Inflation Adjusted Accounting and Financial Statement Interpretation Challenges
Keywords:
Inflation Accounting, Financial Statement Analysis, Interpretation Heuristics, Current Cost Accounting, Constant Purchasing Power, Reporting FrameworksAbstract
This paper investigates the persistent and under-examined challenges associated
with the interpretation of financial statements prepared under inflation-adjusted accounting frameworks, specifically focusing on the gap between theoretical models and
practical application in volatile economic environments. While historical cost accounting remains dominant, periods of significant inflation render its outputs misleading,
necessitating adjustments.
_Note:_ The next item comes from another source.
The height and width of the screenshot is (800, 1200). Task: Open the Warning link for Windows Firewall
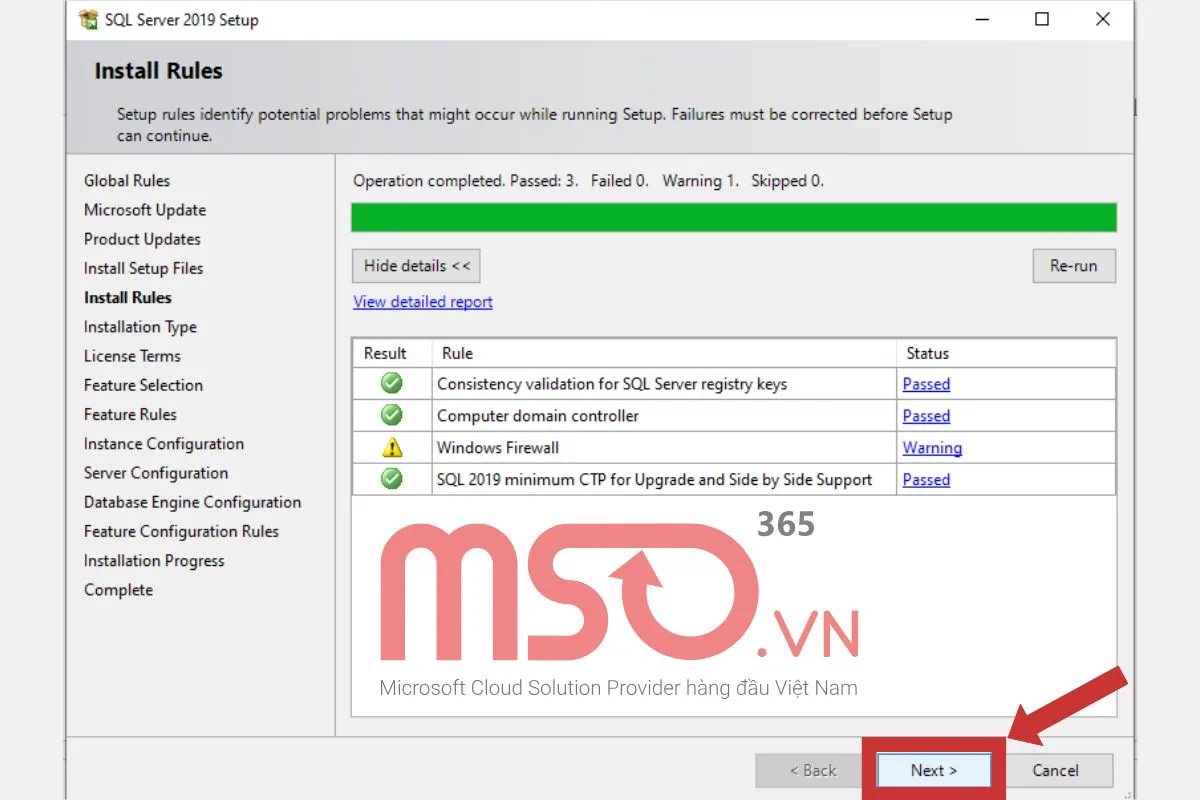point(931,447)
However, the implementation of such adjustments—through
models like Constant Purchasing Power (CPP) or Current Cost Accounting (CCA)—introduces
profound interpretative complexities that are often glossed over in standard accounting literature. Our research employs a novel, multi-methodological approach combining a longitudinal simulation of a hypothetical firm’s financials under varying inflation
regimes (2% to 25% annually) over a 20-year period with a qualitative analysis of
documented analyst and investor decision-making processes. We move beyond mere
computational comparison to interrogate the cognitive and heuristic shifts required for
accurate interpretation. Our findings reveal a non-linear relationship between inflation
rate and interpretative error, with a critical threshold around 8-12% annual inflation
where error rates spike dramatically, not due to calculation mistakes, but due to the
misapplication of historical cost-based valuation heuristics to inflation-adjusted data.
Furthermore, we identify a ’metric anchoring’ problem, where users disproportionately
rely on familiar but inflation-distorted metrics like Earnings Per Share (EPS) even when
superior adjusted metrics are provided. The paper makes an original contribution by
framing the issue not as a technical accounting problem, but as a human-computer
interaction and information design challenge within financial reporting. We conclude
that the efficacy of inflation-adjusted accounting is severely limited without parallel
innovations in statement presentation, user education, and the development of new,
inflation-native financial ratios, suggesting a necessary re-direction of research efforts
from standard-setting to interpretative support systems.